Novel approaches for phylogenetic inference from morphological data and total-evidence dating in squamate reptiles (lizards, snakes, and amphisbaenians)

Here, I combine previously underutilized models and priors to perform more biologically-realistic phylogenetic inference from morphological data, with an example from squamate reptiles. When coding morphological characters, it is often possible to denote ordered states with explicit reference to observed or hypothetical ancestral conditions. Using this logic, we can integrate across character-state labels and estimate meaningful rates of forward and backwards transitions from plesiomorphy to apomorphy. I refer to this approach as MkA, for 'asymmetric.' The MkA model incorporates the biological reality of limited reversal for many phylogenetically informative characters, and significantly increases likelihoods in the empirical datasets. Despite this, the phylogeny of Squamata remains contentious. Total-evidence analyses using combined morphological and molecular data and the MkA approach tend towards recent consensus estimates supporting a nested Iguania. However, support for this topology is not unambiguous across datasets or analyses, and no mechanism has been proposed to explain the widespread incongruence between partitions, or the hidden support for various topologies in those partitions. Furthermore, different morphological datasets produced by different authors contain both different characters and different states for the same or similar characters, resulting in drastically different placements for many important fossil lineages. Effort is needed to standardize ontology for morphology, resolve incongruence, and estimate a robust phylogeny. The MkA approach provides a preliminary avenue for investigating morphological evolution while accounting for temporal evidence and asymmetry in character-state changes.

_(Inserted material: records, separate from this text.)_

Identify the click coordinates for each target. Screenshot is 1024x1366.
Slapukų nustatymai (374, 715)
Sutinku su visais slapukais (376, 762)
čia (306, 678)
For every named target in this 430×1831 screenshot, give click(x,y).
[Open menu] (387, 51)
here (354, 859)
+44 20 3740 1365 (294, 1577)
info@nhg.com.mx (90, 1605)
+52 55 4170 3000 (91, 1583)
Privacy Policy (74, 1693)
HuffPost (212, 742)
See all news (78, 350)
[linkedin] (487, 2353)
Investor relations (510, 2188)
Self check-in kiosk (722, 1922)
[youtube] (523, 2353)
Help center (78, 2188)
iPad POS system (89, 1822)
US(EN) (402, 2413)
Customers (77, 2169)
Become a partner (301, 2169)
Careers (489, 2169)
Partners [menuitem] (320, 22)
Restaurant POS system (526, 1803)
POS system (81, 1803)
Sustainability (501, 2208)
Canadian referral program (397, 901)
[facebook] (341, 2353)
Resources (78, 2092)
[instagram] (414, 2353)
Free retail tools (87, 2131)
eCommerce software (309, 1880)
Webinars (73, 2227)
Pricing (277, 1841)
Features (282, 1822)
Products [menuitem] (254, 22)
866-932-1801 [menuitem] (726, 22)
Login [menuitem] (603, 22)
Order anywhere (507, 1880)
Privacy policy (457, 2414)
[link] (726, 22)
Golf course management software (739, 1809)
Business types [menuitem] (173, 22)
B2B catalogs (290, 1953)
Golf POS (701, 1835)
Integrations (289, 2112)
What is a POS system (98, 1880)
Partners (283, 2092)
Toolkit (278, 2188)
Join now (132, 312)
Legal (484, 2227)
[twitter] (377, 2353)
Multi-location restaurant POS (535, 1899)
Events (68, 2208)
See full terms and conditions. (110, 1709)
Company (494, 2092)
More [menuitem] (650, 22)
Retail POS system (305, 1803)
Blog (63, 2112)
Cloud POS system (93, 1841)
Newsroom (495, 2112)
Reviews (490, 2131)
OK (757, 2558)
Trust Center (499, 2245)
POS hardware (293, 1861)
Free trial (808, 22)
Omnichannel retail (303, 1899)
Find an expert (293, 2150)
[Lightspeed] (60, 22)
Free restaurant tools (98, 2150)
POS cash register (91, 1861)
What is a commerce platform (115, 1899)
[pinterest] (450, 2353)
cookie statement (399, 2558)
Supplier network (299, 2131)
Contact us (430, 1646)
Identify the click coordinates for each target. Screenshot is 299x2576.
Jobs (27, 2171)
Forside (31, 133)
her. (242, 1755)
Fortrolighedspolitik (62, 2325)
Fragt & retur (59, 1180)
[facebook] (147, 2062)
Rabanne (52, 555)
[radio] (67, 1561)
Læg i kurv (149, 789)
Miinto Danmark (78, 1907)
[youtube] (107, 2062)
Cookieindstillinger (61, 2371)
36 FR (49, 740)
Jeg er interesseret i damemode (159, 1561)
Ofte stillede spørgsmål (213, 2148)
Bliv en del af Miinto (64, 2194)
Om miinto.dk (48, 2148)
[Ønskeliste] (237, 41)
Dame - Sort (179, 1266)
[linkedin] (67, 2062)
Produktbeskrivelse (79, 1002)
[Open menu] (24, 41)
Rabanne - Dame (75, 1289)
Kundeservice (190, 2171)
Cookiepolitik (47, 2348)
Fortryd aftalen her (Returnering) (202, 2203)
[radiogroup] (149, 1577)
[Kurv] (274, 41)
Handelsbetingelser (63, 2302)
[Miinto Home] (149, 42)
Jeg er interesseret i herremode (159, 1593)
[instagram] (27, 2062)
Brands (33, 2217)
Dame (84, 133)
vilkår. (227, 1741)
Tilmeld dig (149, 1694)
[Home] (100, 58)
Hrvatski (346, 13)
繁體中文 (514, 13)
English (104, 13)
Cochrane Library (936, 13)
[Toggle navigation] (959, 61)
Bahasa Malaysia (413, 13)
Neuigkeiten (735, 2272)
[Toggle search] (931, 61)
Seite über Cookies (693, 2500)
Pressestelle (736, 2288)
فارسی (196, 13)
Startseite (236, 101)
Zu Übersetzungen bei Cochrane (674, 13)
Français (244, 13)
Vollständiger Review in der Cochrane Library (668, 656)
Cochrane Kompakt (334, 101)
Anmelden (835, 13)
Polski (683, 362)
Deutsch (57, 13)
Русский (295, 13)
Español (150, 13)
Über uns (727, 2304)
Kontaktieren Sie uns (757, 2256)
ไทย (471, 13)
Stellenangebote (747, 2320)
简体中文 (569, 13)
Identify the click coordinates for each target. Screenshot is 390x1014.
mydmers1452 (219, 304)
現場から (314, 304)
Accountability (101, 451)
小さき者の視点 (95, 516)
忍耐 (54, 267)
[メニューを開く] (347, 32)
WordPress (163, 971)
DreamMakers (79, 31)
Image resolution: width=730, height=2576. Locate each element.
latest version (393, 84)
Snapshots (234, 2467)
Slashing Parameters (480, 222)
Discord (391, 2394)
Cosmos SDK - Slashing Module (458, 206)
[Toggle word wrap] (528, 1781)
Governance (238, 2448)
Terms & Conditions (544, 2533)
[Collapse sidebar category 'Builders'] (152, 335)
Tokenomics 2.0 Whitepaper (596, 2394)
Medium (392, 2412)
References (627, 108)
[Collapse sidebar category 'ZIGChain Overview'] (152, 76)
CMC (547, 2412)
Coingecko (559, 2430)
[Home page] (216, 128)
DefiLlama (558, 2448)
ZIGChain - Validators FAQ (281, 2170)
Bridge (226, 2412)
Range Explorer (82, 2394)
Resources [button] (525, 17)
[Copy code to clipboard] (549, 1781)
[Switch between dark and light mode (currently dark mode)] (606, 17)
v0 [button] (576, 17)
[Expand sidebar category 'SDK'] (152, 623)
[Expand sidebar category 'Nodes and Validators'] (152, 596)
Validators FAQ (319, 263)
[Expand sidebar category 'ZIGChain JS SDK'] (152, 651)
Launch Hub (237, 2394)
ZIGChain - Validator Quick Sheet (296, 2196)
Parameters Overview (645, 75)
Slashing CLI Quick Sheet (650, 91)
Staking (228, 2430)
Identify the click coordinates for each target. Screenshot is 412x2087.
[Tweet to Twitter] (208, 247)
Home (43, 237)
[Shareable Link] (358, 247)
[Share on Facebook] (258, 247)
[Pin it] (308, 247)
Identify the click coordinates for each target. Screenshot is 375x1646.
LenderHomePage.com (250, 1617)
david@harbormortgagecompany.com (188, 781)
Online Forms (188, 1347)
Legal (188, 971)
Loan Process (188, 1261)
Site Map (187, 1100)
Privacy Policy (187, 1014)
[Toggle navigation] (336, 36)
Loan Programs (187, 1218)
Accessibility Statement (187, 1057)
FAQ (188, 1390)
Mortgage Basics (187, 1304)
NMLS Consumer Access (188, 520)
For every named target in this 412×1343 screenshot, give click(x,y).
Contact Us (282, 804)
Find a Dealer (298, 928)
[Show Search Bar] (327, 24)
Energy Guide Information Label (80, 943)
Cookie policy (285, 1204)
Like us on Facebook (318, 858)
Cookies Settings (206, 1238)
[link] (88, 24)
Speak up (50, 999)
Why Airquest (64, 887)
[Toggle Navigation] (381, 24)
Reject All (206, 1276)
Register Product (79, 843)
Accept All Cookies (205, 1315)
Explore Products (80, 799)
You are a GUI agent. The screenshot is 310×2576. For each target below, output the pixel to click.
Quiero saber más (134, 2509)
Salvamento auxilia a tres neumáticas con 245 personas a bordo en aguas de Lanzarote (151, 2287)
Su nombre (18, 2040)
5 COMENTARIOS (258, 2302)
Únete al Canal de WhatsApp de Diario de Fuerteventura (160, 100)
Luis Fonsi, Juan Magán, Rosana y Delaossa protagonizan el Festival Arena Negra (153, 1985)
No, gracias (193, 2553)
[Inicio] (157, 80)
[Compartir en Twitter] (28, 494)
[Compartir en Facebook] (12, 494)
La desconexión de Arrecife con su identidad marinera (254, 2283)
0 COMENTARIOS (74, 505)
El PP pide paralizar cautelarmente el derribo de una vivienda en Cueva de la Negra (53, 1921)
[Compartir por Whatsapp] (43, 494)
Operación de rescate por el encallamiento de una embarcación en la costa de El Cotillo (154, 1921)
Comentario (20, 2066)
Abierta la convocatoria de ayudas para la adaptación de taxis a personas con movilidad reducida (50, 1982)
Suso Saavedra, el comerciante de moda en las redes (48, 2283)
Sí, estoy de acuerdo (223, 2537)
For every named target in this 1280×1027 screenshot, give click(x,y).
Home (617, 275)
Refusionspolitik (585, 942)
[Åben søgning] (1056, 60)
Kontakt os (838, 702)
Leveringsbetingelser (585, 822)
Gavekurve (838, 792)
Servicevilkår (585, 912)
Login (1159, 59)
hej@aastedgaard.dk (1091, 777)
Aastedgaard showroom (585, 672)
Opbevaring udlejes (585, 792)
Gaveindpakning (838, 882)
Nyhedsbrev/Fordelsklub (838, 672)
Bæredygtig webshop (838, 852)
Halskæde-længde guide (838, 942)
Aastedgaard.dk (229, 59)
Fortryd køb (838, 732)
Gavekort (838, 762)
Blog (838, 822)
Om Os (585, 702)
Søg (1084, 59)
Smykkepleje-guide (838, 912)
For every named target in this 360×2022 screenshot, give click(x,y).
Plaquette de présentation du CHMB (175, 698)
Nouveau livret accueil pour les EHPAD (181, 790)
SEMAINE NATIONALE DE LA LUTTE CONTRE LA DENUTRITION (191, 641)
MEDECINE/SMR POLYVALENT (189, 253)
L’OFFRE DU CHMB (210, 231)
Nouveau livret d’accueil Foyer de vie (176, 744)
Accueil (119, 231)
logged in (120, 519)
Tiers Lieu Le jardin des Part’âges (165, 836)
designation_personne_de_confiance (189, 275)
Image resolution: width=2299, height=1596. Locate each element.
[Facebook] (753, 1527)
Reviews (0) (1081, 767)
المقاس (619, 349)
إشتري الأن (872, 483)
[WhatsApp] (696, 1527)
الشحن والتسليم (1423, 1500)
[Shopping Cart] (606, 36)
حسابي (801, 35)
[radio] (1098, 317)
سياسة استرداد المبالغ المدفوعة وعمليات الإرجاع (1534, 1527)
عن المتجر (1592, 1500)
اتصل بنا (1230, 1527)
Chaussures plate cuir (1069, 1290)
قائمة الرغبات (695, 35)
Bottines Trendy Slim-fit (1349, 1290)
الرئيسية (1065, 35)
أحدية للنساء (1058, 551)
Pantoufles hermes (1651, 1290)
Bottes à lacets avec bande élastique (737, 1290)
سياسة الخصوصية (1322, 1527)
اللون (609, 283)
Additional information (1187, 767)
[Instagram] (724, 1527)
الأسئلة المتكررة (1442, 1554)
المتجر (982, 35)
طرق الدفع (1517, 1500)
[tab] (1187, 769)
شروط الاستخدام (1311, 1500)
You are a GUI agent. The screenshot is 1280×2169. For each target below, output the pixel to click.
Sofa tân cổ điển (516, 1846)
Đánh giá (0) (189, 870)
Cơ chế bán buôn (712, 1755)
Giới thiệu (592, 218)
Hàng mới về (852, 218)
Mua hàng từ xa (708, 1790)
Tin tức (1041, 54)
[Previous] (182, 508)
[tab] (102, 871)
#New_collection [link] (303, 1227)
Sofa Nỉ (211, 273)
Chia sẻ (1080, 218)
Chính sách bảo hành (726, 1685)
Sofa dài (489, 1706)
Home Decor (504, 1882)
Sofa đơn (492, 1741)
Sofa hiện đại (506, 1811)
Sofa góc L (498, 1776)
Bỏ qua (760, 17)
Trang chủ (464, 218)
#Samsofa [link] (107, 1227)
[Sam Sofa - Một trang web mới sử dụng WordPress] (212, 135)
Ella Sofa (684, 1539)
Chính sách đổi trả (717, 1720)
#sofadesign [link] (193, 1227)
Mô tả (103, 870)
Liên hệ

本研究结合此前未被充分利用的模型与先验信息，基于形态学数据开展更贴合生物学真实场景的系统发育推断（phylogenetic inference），并以有鳞目爬行动物（squamate reptiles）为例进行说明。在编码形态学性状（morphological characters）时，通常可通过明确参照观测所得或假想的祖先状态，对有序性状状态进行标注。基于该逻辑，我们可整合不同性状状态标签，并估算从祖征（plesiomorphy）到衍征（apomorphy）的正向与逆向转换有效速率。本研究将该方法命名为MkA，即‘非对称（asymmetric）’模型。MkA模型贴合多数具备系统发育信息价值的性状存在有限逆转这一生物学真实情况，且可显著提升经验数据集的似然值。尽管如此，有鳞目（Squamata）的系统发育关系仍存在较大争议。结合形态学与分子数据并采用MkA方法的总证据分析，逐渐趋近于近期的共识性估计，即支持鬣蜥亚目（Iguania）为嵌套类群。不过，不同数据集或分析中对该拓扑结构的支持度并不明确，目前尚无相关机制可解释分区间普遍存在的拓扑冲突，亦无法阐明这些分区内对不同拓扑结构的隐性支持。此外，不同研究者构建的形态学数据集，不仅所包含的性状存在差异，同一或相似性状的状态定义也各不相同，这导致诸多重要化石支系的系统发育位置出现显著分歧。当前亟需推进形态学本体论的标准化工作，以解决拓扑冲突问题并构建可靠的系统发育关系。MkA方法为形态演化研究提供了初步路径，可同时兼顾时间证据与性状状态转换的非对称性。